Em 2024, os tumores malignos tornaram-se a principal causa de morte na Região Autónoma da Madeira, representando 26,3% dos óbitos e ultrapassando as doenças circulatórias. Este cenário reflete uma transição epidemiológica e levanta questões sobre prevenção, diagnóstico e equidade no acesso à saúde.
Os dados revelam disparidades territoriais significativas, com Santana a apresentar a taxa de mortalidade por tumores mais elevada (3,8‰), seguida por Machico e Funchal, enquanto Câmara de Lobos regista a mais baixa (1,8‰). Embora o envelhecimento da população em certos concelhos explique parte destas diferenças, persistem dúvidas sobre o impacto das condições socioeconómicas e do acesso a rastreios e cuidados especializados.

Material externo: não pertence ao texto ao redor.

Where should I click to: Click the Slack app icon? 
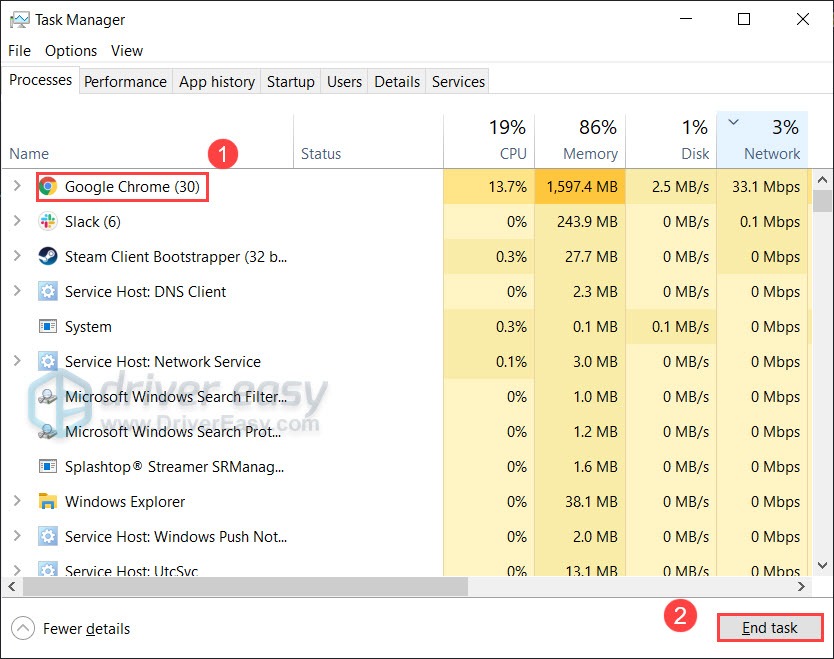[x=48, y=221]
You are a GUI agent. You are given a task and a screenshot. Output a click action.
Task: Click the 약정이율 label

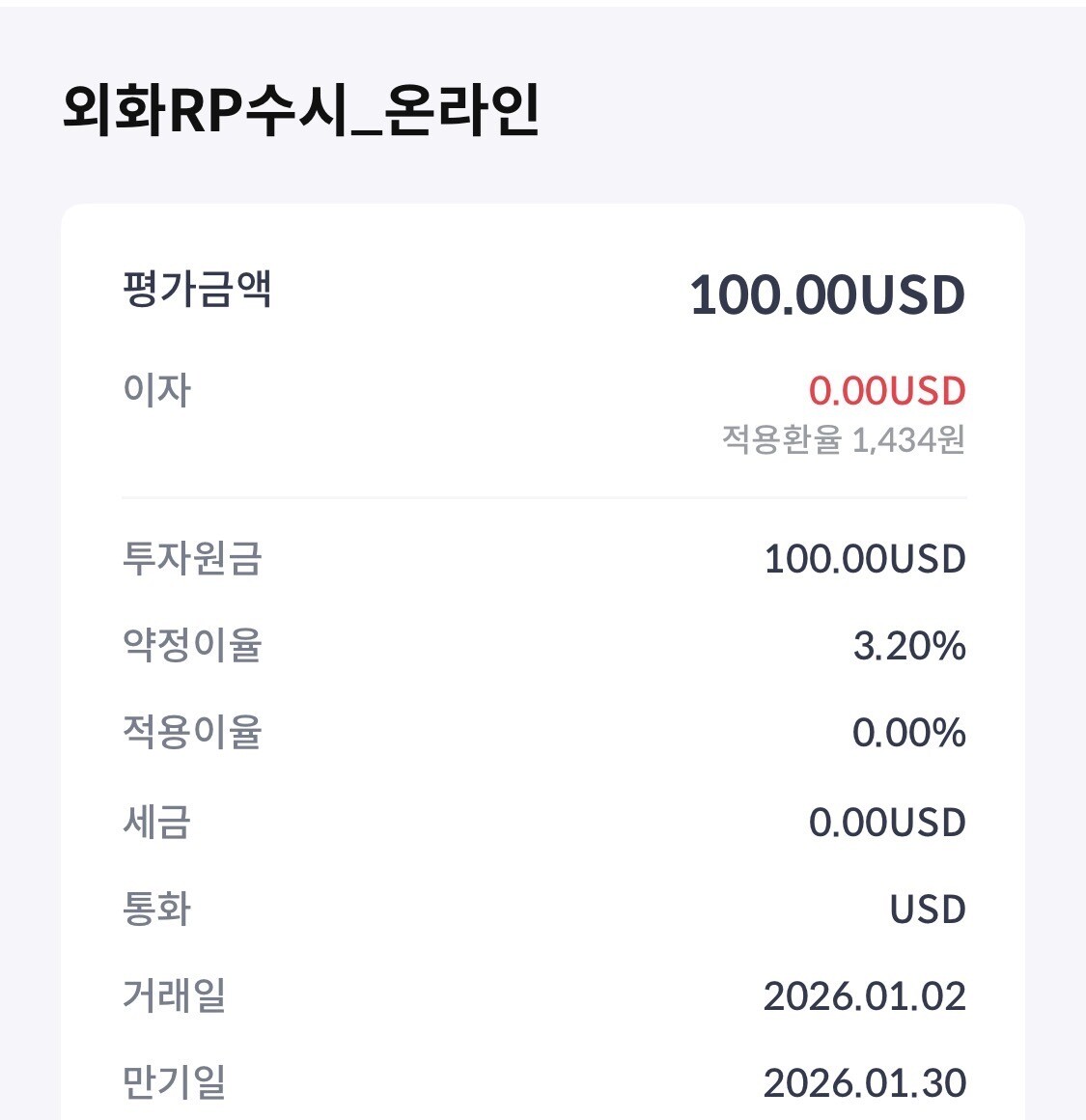(x=192, y=645)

O caso do Porto Moniz, com uma taxa de mortalidade por doenças circulatórias acima da média regional, é outro alerta. Estes números sugerem que o local de residência continua a influenciar o risco de morte por certas causas. O Funchal, apesar de concentrar quase metade dos óbitos devido à sua população, apresenta contradições entre o acesso a cuidados de saúde e fatores de risco de estilo de vida.
Apesar da descida global da mortalidade, o quadro geral exige políticas públicas focadas na prevenção, equidade territorial e resposta às necessidades específicas de cada concelho, para evitar que o código postal pese tanto quanto o diagnóstico.